WHAT THE TASK ASKS:
Go through the entries, filter for the word "Given", and copy every line that has it.

Pixel coordinate grounding data
▼
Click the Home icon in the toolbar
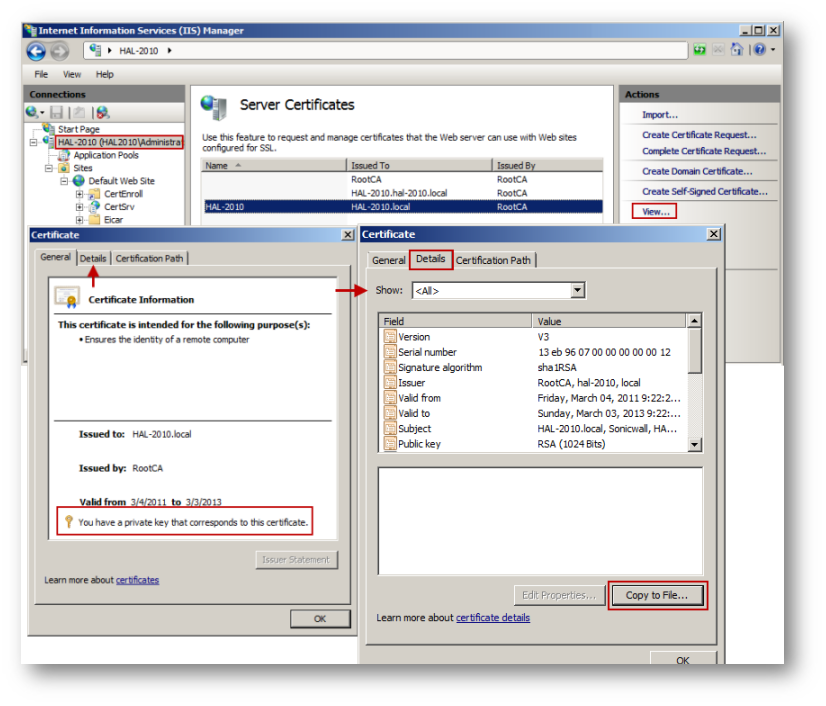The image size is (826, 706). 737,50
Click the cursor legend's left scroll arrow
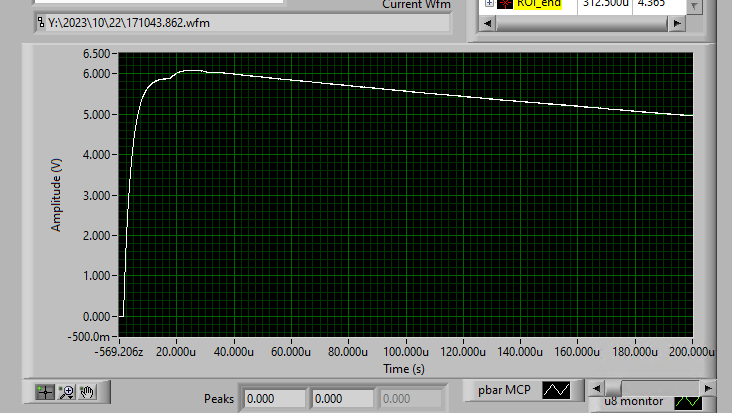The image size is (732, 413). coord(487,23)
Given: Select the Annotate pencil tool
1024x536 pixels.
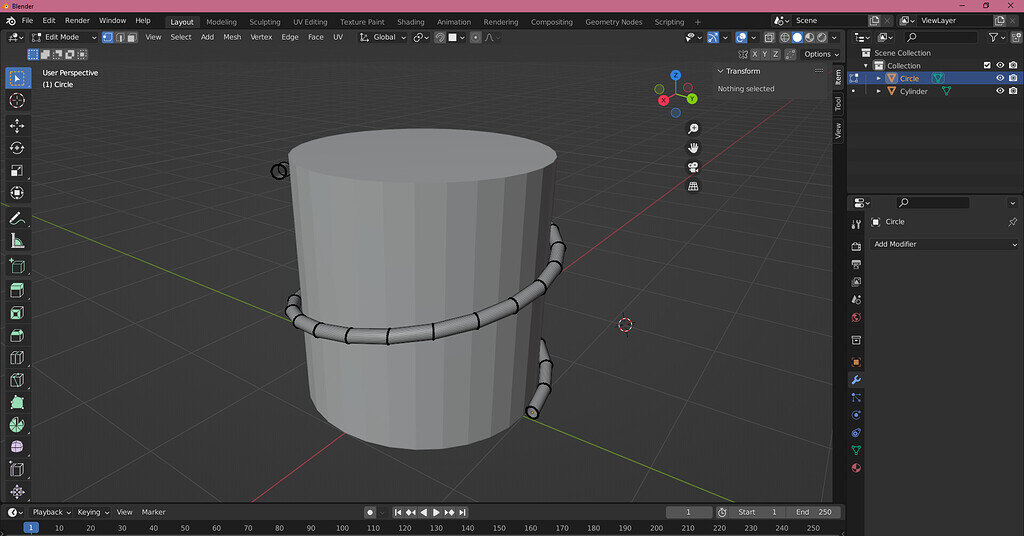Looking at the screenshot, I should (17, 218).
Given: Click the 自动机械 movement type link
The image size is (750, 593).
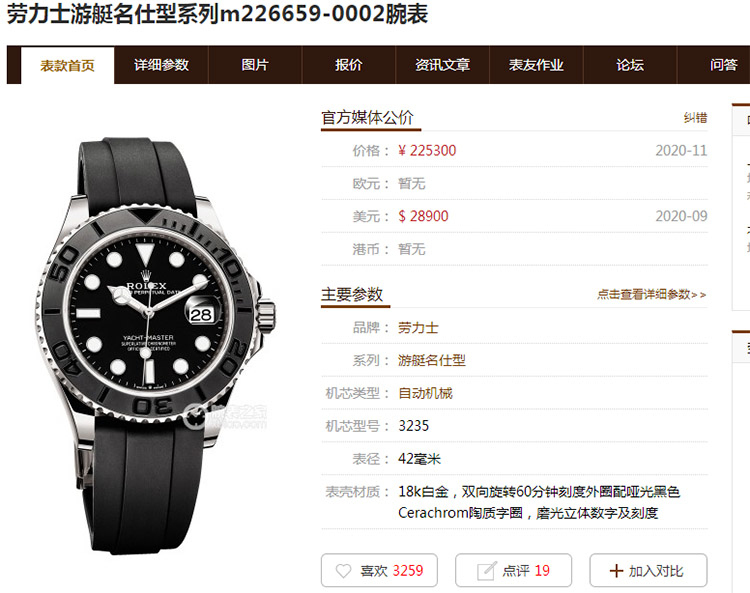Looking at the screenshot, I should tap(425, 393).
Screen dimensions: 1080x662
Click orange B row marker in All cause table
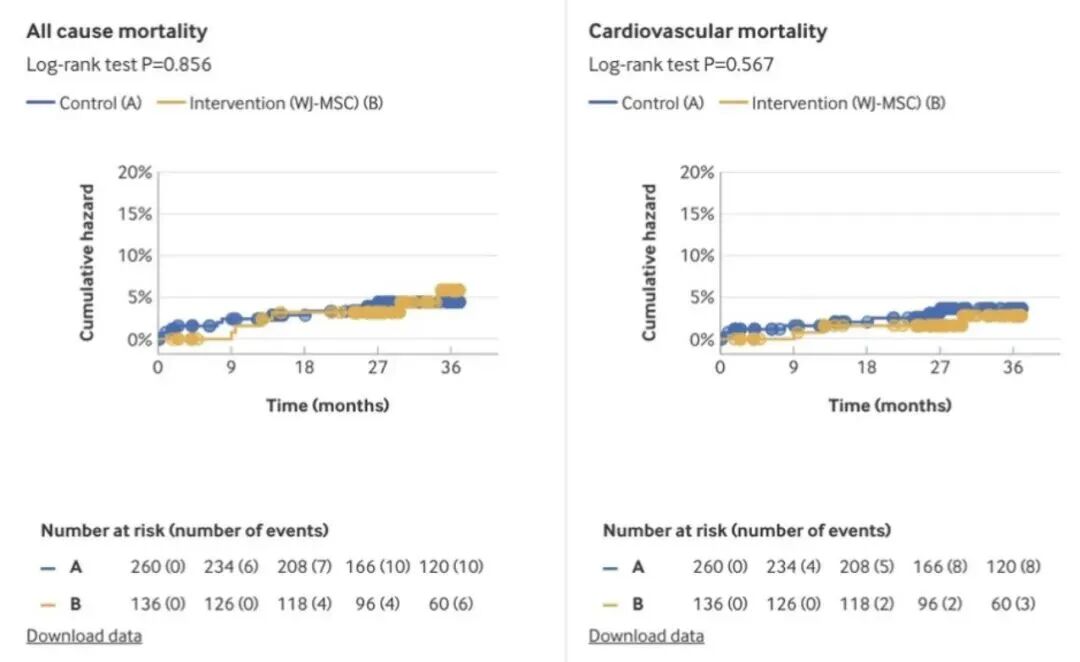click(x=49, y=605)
▲
YOUR SOLUTION:
Given: Select the Annotate pencil tool
Given: Click the 自动机械 movement type link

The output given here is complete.